Your goal:
Where the line with "This screenshot has height=812, width=1490." appears in the records below, start there and transcribe each line exactly through the last.
■ ■ ■ ■ ■
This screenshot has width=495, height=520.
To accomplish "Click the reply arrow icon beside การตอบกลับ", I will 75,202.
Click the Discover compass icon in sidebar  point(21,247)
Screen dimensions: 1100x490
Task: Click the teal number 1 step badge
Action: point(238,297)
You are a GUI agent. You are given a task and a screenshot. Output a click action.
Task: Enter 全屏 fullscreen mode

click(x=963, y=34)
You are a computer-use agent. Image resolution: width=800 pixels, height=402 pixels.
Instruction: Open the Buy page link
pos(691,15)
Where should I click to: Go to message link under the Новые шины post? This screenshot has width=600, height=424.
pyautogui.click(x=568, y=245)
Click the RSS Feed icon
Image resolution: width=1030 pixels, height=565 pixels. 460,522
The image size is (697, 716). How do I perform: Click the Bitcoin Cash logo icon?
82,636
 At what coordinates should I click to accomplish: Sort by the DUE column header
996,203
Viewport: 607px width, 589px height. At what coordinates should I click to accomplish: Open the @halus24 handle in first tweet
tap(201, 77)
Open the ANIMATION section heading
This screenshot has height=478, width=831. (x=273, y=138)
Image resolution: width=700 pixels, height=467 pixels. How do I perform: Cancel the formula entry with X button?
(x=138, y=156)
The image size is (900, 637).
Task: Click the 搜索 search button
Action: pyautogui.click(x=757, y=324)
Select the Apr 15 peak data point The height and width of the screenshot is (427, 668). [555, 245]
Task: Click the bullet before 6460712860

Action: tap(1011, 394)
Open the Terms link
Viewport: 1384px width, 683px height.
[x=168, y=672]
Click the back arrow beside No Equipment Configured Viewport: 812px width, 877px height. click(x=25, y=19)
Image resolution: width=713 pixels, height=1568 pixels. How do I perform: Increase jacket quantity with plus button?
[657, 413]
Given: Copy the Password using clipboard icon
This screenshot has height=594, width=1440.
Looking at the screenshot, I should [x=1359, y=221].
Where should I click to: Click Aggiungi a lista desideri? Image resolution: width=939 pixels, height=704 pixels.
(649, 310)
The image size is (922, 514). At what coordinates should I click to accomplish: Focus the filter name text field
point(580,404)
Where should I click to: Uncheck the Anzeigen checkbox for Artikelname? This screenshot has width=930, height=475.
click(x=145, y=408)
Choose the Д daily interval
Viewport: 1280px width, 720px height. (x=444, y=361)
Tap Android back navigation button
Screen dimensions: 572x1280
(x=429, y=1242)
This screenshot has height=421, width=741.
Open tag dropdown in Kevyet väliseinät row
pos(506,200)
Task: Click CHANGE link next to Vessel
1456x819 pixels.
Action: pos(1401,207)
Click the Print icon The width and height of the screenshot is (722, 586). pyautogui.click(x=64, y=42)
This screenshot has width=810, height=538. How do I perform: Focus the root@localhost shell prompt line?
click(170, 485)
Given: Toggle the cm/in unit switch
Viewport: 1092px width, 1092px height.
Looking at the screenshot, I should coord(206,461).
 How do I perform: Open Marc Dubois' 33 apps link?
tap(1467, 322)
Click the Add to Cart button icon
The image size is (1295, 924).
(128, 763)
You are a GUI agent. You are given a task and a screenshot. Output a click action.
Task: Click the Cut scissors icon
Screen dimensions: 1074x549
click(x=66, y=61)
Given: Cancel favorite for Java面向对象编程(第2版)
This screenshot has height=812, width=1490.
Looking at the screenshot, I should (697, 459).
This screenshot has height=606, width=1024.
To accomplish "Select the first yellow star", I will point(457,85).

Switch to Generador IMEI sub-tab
■ ■ ■ ■ ■
Answer for the task:
This screenshot has height=812, width=1490.
Looking at the screenshot, I should (697, 459).
This screenshot has height=606, width=1024.
To accomplish "Select the first yellow star", I will point(457,85).

Switch to Generador IMEI sub-tab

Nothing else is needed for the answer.